Prendí la luz. El maletín estaba abierto sobre la cama. No hay cosa que me moleste más. Estuve a punto de gritar pero la oí correr por el pasillo.
Le abrí la puerta.
-Fui yo.
-Pues no vuelvas.
-No estaba buscando nada en especifico si eso lo que te preocupa.
-No es que me preocupe. Es que en todo caso ahí no tienes nada que buscar.
-¿Pero y cual es el problema?¿Por qué tanta obsesión por ese tipo?
-¿Y a ti que te importa? Vete a jugar a las muñecas con tus amigas y no me jodas la noche. Si no le doy explicaciones a tu madre mucho menos a ti. Hazme el favor.

Me miró insatisfecha apretando la boca como una frutita apetitosa. Obviamente. Estaba molesta. Sonreí y la apreté hacia mí. A veces me confundo entre la mujer y la niña. Es difícil. Le revolqué un poco el pelo con la punta de los dedos y acerqué la nariz. Ella sabe que me encanta el olor de su cuero cabelludo. Te quiero bebé. Flor pegó un grito y Raiza se perdió hacia la cocina. Siempre le ha asustado todo esto. Y yo la dejo. A mí me encanta que se asuste.

Cerré la puerta otra vez y tiré todo sobre la cama: las copias del expediente y los recortes de periódico.
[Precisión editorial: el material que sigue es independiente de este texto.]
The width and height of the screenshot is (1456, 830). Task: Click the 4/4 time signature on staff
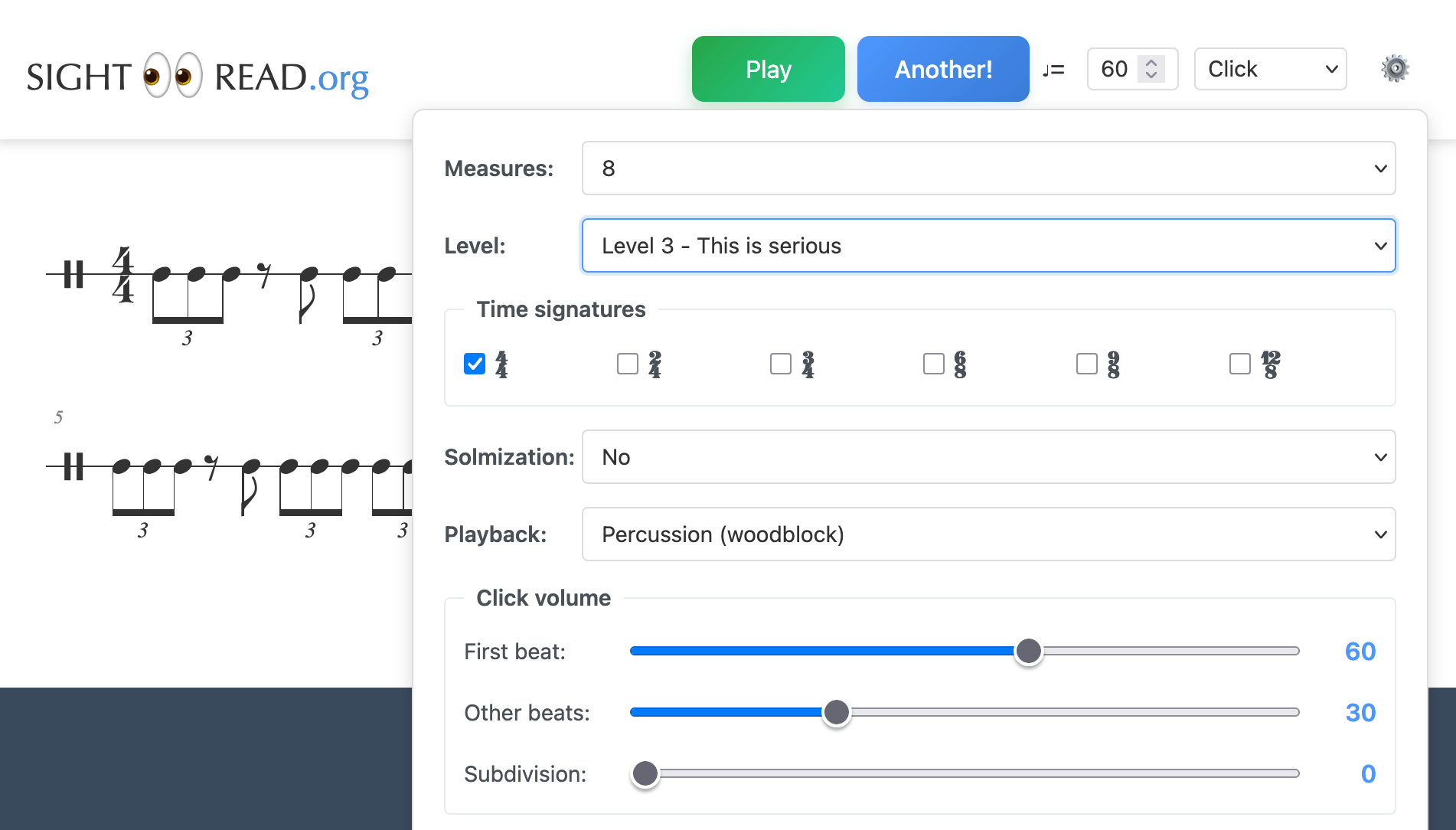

Los había leído y releído muchas veces, pero esa noche me dio la paranoia de que mi nombre estuviera en algún lado. O que hubiera algún artículo con foto que haya pasado por desapercibido. Raiza es muy curiosa. Pero me he cuidado bien.
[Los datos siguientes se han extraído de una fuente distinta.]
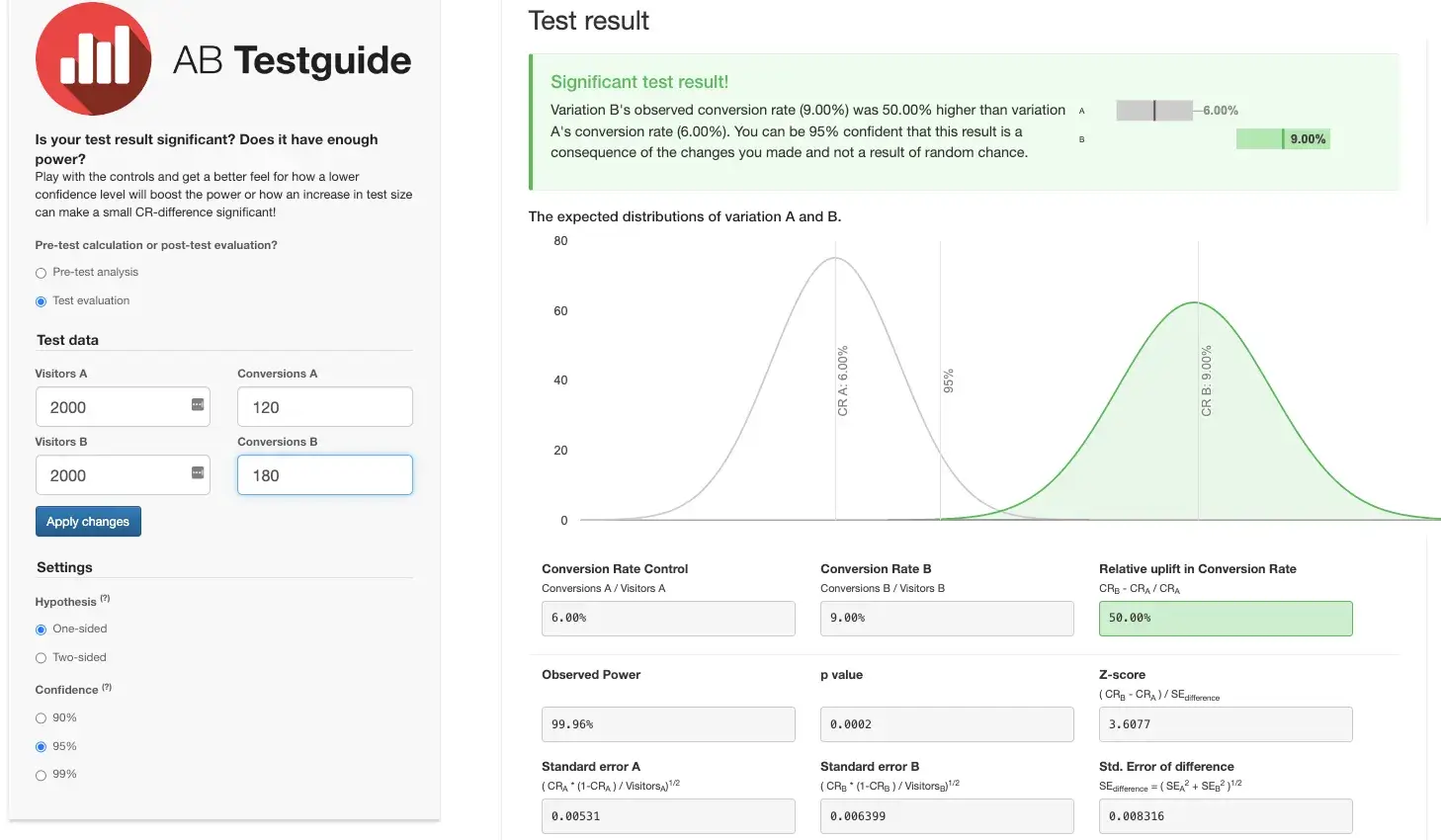Image resolution: width=1441 pixels, height=840 pixels.
Task: Select the 95% confidence option
Action: tap(41, 747)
Me he dedicado los últimos años a recopilar cada noticia sobre alguno de los tres. He perdido bastantes horas sentado en una silla incomoda, con un frío de hospital, leyendo periódicos desde el 19 de febrero de 1992 en la biblioteca Lázaro de la universidad. Horas largas por las que Flor se la ha pasado jodiendo. Me saca de quicio y no tengo paciencia. Un día no aguanté y le solté todo de un solo cantazo. Preguntó una y mil veces cómo había podido.
Hizo berrinches.
-¿Por Dios, quién eres?
Lloró.
-¿Quién eres?
-Déjame en paz.

Le dije que no era para tanto.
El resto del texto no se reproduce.